While it may take the court some time to decide whether MCRC v. EPA has any legal merit, the complaint is written to serve other ends as well: political objectives. The complaint is aligned with efforts in Michigan, Wisconsin and elsewhere, to ease regulations, subvert the legal authority of the EPA and whip up anger against the federal government; and the plaintiffs appear to be connected, through their attorneys, to one of the most powerful Republican party fundraisers and a network of ultra-wealthy political donors.

The MCRC complaint directs ire against a familiar cadre of enemies — environmental “activists,” overreaching federal bureaucrats and the area’s indigenous community; and it pretends to discover a dark conspiracy, in which these groups meet “surreptitiously,” write “sarcastically” about mining interests, and collude to block economic development. In fact, it’s often hard to decide whether the arguments and evidence assembled in this complaint are meant to serve as legal fodder or support political posturing. So I thought I would try to sort through them in a short series of posts on the CR 595 lawsuit.

There is the tiresome pretense throughout the complaint that CR 595 would serve as something other than a haul route from the Eagle Mine to the Humboldt Mill, and that the road will benefit the public as much as the mining company. While the mining company says it is committed to making do with current infrastructure, the public clearly deserves some relief: trucks hauling ore on a makeshift route from Eagle have already been involved in a few scary accidents, and it remains a question whether cars can safely share the same road, especially an icy winter road, with ore trucks trying to beat the clock. People are understandably concerned, too, about big trucks loaded with sulfide ore barreling through the city of Marquette.

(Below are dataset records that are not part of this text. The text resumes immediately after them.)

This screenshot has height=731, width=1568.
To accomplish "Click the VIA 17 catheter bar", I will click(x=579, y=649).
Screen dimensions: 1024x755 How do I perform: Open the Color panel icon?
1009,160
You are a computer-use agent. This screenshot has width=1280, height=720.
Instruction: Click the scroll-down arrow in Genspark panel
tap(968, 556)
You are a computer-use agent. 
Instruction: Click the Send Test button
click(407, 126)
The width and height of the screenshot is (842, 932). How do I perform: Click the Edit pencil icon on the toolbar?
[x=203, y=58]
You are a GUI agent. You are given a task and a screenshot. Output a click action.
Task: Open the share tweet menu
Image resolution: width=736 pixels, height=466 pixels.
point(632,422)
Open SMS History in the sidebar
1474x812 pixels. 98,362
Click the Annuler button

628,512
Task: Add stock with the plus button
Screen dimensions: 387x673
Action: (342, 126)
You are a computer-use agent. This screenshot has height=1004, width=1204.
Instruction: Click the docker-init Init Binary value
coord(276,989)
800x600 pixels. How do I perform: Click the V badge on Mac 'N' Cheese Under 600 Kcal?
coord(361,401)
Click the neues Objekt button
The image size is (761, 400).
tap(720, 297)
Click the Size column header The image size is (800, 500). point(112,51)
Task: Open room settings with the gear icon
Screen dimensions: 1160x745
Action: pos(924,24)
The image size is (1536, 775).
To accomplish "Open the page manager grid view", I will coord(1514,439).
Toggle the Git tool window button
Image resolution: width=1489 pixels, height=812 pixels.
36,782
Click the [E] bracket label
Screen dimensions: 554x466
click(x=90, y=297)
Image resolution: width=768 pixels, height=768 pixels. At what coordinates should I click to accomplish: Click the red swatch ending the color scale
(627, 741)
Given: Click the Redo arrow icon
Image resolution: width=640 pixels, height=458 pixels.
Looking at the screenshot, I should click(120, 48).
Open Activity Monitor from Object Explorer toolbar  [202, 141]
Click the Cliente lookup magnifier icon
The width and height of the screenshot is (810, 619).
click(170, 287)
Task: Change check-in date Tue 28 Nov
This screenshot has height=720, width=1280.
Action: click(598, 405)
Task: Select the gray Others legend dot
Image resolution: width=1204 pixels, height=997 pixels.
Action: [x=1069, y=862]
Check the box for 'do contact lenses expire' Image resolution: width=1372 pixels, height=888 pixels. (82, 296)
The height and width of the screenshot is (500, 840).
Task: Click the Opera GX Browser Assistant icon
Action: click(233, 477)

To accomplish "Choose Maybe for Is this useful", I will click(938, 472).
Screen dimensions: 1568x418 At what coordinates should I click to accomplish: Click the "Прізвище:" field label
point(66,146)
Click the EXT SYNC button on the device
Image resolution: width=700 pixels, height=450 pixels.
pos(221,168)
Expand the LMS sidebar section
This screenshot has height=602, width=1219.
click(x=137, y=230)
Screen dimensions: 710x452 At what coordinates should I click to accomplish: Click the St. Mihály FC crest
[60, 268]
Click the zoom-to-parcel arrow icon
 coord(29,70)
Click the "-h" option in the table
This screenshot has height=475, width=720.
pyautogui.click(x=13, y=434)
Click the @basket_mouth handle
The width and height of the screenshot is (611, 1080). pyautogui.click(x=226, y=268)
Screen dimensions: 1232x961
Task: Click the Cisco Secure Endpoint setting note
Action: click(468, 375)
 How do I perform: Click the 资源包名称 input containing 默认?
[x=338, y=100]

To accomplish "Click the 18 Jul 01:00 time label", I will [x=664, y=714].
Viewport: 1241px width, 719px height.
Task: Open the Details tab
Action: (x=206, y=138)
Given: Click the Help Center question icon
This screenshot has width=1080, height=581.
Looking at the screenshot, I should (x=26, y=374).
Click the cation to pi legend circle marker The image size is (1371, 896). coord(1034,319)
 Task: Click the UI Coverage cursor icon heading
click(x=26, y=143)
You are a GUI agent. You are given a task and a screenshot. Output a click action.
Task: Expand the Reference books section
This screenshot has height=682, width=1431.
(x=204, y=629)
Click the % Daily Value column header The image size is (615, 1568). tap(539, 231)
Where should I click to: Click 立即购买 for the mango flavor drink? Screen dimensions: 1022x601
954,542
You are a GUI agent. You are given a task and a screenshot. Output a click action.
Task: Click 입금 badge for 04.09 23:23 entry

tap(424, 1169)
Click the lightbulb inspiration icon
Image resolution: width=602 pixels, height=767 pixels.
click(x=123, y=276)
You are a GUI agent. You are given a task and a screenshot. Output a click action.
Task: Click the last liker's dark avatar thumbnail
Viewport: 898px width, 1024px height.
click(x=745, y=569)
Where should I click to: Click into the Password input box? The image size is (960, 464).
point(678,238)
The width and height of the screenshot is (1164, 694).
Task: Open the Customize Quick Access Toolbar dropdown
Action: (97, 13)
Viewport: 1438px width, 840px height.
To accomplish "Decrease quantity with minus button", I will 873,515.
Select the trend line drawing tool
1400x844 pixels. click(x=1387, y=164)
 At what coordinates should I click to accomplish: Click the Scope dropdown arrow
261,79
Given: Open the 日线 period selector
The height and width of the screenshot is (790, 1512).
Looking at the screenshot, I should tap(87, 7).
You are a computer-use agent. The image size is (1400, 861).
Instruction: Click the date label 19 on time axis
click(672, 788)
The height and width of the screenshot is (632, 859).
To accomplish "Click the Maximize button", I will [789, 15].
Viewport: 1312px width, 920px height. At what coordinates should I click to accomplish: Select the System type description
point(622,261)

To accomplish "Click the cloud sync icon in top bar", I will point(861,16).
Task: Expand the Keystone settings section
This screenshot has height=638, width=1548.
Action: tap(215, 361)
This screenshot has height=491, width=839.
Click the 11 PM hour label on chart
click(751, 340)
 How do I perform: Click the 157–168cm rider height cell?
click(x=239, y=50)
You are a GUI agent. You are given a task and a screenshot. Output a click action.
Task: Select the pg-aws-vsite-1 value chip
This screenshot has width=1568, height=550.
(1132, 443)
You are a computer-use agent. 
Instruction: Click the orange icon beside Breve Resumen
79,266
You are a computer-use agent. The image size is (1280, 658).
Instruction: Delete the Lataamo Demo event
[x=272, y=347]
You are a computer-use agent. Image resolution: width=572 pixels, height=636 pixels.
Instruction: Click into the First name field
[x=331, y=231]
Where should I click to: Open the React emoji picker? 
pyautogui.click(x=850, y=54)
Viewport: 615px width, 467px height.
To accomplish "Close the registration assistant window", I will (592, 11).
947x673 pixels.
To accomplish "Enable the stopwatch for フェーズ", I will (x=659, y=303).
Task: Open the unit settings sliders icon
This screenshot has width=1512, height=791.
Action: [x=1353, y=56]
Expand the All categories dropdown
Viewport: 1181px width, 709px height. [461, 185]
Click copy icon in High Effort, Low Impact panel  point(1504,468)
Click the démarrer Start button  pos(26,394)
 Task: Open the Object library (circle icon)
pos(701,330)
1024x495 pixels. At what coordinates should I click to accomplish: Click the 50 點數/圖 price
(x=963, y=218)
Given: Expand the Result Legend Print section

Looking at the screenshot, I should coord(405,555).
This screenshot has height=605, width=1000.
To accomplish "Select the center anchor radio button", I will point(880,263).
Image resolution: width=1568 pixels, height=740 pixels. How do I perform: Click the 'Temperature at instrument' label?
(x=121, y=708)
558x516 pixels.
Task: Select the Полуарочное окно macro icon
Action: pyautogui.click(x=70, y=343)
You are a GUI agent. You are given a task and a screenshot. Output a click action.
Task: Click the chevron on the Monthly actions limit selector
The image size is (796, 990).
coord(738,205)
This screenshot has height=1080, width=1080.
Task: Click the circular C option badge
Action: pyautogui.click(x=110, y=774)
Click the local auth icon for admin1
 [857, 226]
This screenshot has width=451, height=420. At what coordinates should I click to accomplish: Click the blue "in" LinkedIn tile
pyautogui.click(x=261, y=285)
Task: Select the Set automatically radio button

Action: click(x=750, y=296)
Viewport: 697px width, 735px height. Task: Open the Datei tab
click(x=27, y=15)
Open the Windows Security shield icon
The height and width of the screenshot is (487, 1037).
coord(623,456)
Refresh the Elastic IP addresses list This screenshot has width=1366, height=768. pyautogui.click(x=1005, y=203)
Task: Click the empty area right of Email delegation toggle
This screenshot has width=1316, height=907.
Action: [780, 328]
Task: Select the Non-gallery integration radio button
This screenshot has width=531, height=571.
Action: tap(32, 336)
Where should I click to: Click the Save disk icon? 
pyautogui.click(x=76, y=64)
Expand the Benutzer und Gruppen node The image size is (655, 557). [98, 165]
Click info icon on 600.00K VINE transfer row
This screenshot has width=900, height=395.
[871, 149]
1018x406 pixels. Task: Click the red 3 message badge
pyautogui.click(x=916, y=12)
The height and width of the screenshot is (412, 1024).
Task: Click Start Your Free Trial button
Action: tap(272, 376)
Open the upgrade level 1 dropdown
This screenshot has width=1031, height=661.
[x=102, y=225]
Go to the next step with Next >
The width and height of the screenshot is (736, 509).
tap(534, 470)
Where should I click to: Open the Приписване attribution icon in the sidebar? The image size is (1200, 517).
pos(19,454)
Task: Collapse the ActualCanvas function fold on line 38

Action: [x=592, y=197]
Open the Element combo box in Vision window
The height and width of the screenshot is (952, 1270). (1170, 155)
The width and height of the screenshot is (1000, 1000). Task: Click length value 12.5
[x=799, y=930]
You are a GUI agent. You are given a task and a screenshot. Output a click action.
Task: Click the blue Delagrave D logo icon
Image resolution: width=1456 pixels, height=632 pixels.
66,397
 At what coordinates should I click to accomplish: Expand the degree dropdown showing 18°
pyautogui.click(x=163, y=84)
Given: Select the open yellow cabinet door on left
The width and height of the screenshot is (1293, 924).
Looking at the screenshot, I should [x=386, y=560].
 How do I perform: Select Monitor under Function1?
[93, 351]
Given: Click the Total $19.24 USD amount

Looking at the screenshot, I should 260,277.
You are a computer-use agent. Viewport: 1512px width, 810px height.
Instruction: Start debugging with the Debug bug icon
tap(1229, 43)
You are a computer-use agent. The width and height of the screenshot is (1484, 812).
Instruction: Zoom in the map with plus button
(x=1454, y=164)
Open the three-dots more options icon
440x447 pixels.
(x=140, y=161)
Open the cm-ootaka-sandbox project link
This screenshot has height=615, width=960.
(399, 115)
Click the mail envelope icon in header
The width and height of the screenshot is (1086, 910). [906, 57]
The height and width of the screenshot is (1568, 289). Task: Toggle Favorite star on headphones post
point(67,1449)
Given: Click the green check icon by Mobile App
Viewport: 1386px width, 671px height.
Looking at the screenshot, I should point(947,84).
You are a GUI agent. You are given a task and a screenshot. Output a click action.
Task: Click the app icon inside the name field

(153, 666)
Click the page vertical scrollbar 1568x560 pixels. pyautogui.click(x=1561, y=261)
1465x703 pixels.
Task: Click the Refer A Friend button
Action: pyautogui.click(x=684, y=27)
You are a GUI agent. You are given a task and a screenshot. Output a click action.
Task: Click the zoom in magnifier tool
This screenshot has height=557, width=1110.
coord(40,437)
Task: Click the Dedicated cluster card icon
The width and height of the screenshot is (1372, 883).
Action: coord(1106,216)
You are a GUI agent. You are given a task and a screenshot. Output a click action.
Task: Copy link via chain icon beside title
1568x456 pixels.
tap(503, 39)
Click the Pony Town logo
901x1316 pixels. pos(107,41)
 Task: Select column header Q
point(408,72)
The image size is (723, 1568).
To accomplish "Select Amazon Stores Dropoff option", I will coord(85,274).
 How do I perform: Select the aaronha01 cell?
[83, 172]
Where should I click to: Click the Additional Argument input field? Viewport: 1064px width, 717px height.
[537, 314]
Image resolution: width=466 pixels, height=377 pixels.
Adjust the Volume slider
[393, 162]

The public has another cause for grievance, and it makes for some angry foot stomping in the complaint: the MCRC spent millions to prepare for EPA reviews of the CR 595 application and failed repeatedly to win approval. Both time and money were wasted, the complaint says, not due to incompetence, stubbornness or denial, but because the EPA was never going to give the Road Commission a fair hearing. It’s in this connection that the complaint tries to lay out an “anti-mining” conspiracy between the EPA and environmental activists and the indigenous community in the Great Lakes Basin, and where the arguments become specious and contorted.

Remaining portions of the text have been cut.